Le moteur de la constitution démocratique est le ressentiment disait déjà Nietzsche, elle gouverne leurs relations. Elle contribuera aussi à les désintégrer dans la nouvelle étape de la montée extrême : les guerres idéologiques.
Aron et Girard se rejoignent en nommant le nazisme et le communisme comme du Hégélianisme militaire. La montée de la violence guerrière pour lequel le politique ne peut fournir que des justifications. Avec la guerre, c'est la sacré qui fait son retour. Caillois décrit cette épiphanie sinistre : la guerre n'est sentie comme sacré que quand elle est fascinante et non si réduite en art militaire, c'est un art sanglant, réglé comme le sport. Pour être sacré, elle doit contenir un risque total pour une population entière, acteur ou victime d'une tragédie généralisée.

Les deux contrepoids
De Maistre et Holderlin
Les deux tentent de fuir l’Europe et tentent d’interpréter les guerres napoléoniennes
De Maistre les voit comme des signes providentielles de la mort de la mort.
Le second comme le signe dont il faut se détourner pour revenir au propre de l'occident. Les deux font des efforts pour sortir de la fascination de la guerre. par excès ou par défaut.
Ils sont les témoins de la résilience de la république des lettres mais aussi de son impuissance à bâtir un art de la paix.

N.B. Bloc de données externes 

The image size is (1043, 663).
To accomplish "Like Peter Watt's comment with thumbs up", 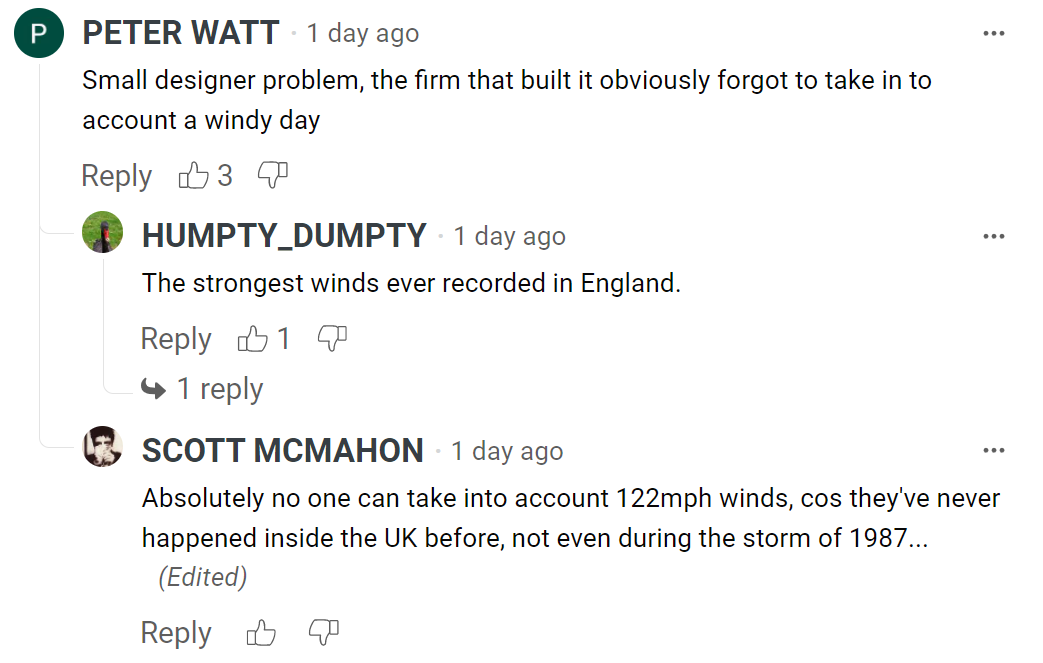I will (193, 176).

De Maistre appelle Napoléon : Fléau de Dieu.
Il mène une guerre contre la fatalité de la guerre et pour un providentialisme anti hegelien.
De Maistre voit dans la révolution et sa suite napoléonienne une confusion entre violence légale et illégale mais il développe une pensée terrible sur la violence, sur une terre déjà imbibé de sang, qui est un autel où tout ce qui vit doit être immolé sans fin jusqu'à l'extinction du mal ou jusqu'à la mort de la mort. Conscience forte des désastres de la guerre moderne mais il la voit comme une énorme expiation, l'avènement d'une bonne nouvelle d'un salut. Dénonciation de la modernité mais accompagnée d'une croyance dans la fécondité de la violence. Les charniers sont la suite de la passion du Christ et travailleraient au salut du genre humain. De Maistre fait des premiers pas vers l'anthropologie moderne mais réalise une régression lourde dans la pensée de l’événement chrétien.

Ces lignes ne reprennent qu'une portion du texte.